Effectively Limiting and Eliminating Bad Faith Claims by Leveraging Offensive, Aggressive Written Discovery
Insurance bad faith claims are one of the most contentious and hardest fought types of lawsuits in all of civil litigation. In particular, a great deal of time, effort and costs are expended by insurers in the defense of bad faith lawsuits. And in most cases, more time and money is spent by the insurer in the discovery stage of a bad faith lawsuit than in any other phase of the litigation. One of the unique aspects of bad faith litigation is the extraordinary lengths that claimants will go to force insurers to defend arduous, burdensome and seemingly endless written discovery requests, a maneuver that is geared specifically at gaining leverage and compelling a settlement out of the insurer. Over time, insurers have become quite adept at effectively defending against these discovery tactics.
However, perhaps the most overlooked aspect to bad faith litigation defense is the insurer’s own written discovery requests. As part of an effective, comprehensive litigation plan, the implementation of an offensive, aggressive discovery strategy involving the insurer’s own written discovery requests can turn the tables on a claimant and serve as a vital tool in limiting or, ideally, completely disposing of a wide variety of bad faith claims early in the litigation process.

→ MATERIAL PROVIDED
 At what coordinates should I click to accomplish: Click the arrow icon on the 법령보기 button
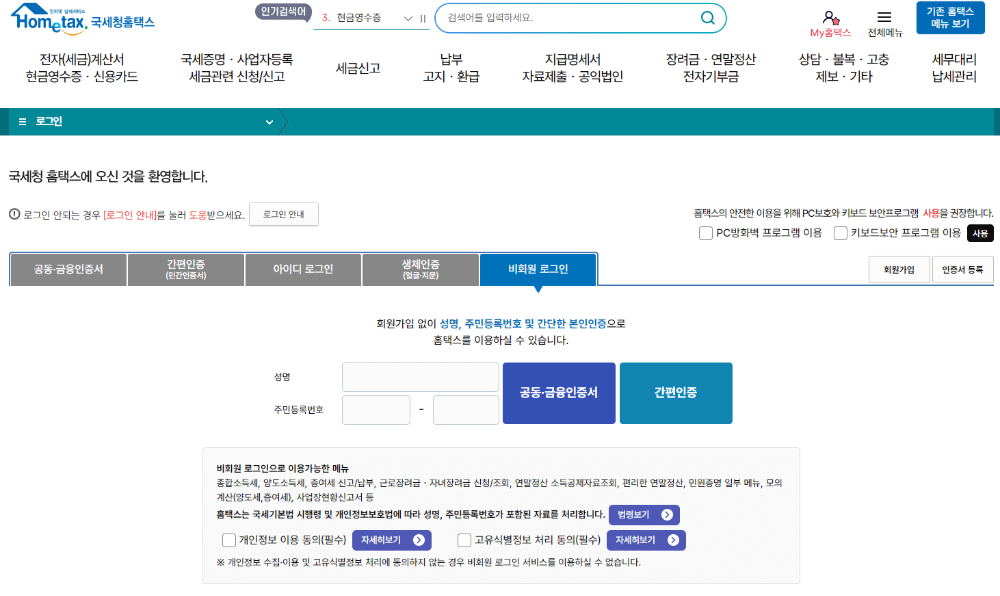pos(667,516)
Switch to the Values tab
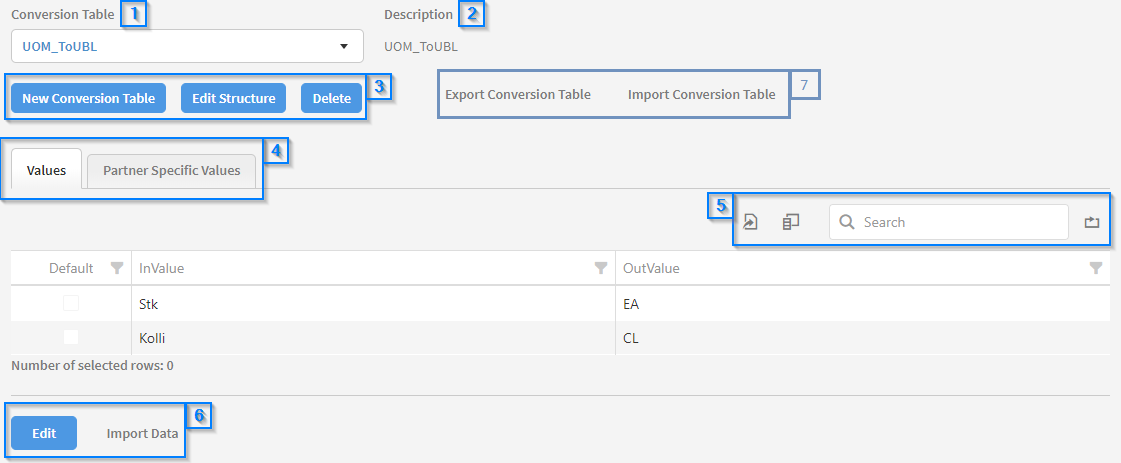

→ REQUIREMENT
Reproduce the article on written discovery in insurance bad faith litigation in full, word for word, from its title through its final sentence.

→ SOLUTION TO THIS PROBLEM
Effectively Limiting and Eliminating Bad Faith Claims by Leveraging Offensive, Aggressive Written Discovery
Insurance bad faith claims are one of the most contentious and hardest fought types of lawsuits in all of civil litigation. In particular, a great deal of time, effort and costs are expended by insurers in the defense of bad faith lawsuits. And in most cases, more time and money is spent by the insurer in the discovery stage of a bad faith lawsuit than in any other phase of the litigation. One of the unique aspects of bad faith litigation is the extraordinary lengths that claimants will go to force insurers to defend arduous, burdensome and seemingly endless written discovery requests, a maneuver that is geared specifically at gaining leverage and compelling a settlement out of the insurer. Over time, insurers have become quite adept at effectively defending against these discovery tactics.
However, perhaps the most overlooked aspect to bad faith litigation defense is the insurer’s own written discovery requests. As part of an effective, comprehensive litigation plan, the implementation of an offensive, aggressive discovery strategy involving the insurer’s own written discovery requests can turn the tables on a claimant and serve as a vital tool in limiting or, ideally, completely disposing of a wide variety of bad faith claims early in the litigation process.